INFRASTRUCTURAL URBAN CANYONS: THE AXES OF SEGREGATION / January 2015
Canyon Cities (Detroit, Oakland, Paris) by Léopold Lambert (2015) / Download them here in high resolution (license: Creative Commons Attribution-NonCommerical-ShareAlike 4.0)
Originally published on January 6, 2015 on The Funambulist / Re-published in The Funambulist Pamphlets: Volumes 12: Appendix to Weaponized Architecture (Punctum Books, 2015)

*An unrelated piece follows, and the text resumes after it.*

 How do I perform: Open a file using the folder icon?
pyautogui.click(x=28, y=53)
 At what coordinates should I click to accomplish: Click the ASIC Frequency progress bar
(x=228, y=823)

In a recent article entitled “Power Is Logistic: Let’s Shut Down Everything“, I was evoking The Invisible Committee‘s argument according to which sovereign power was now exercised through infrastructure. We were then evoking the various fluxes of bodies, goods and capitals as the vital fluid of a political-economic sovereignty; what we did not examine back then, nevertheless, was the ability for infrastructure, while facilitating some means of communications, to greatly prevents movement in the ‘perpendicularity’ of its axes. Urban highways are thus exemplary of how the infrastructural means of maximizing a movement between the city and its suburbs, simultaneously minimize the movement internal to the same city. Urban populations, in particular the lowest social classes that do not necessarily own a car, find themselves deprived from their “right to the city,” trapped by these axes of segregation cutting the urban fabric like canyons. Whether the municipal intentions were (and still are) to actually segregate these populations through this infrastructure or not, is irrelevant, since the latter’s effects are well-known, and the absence of decision to this matter make mayors and their teams politically responsible for them.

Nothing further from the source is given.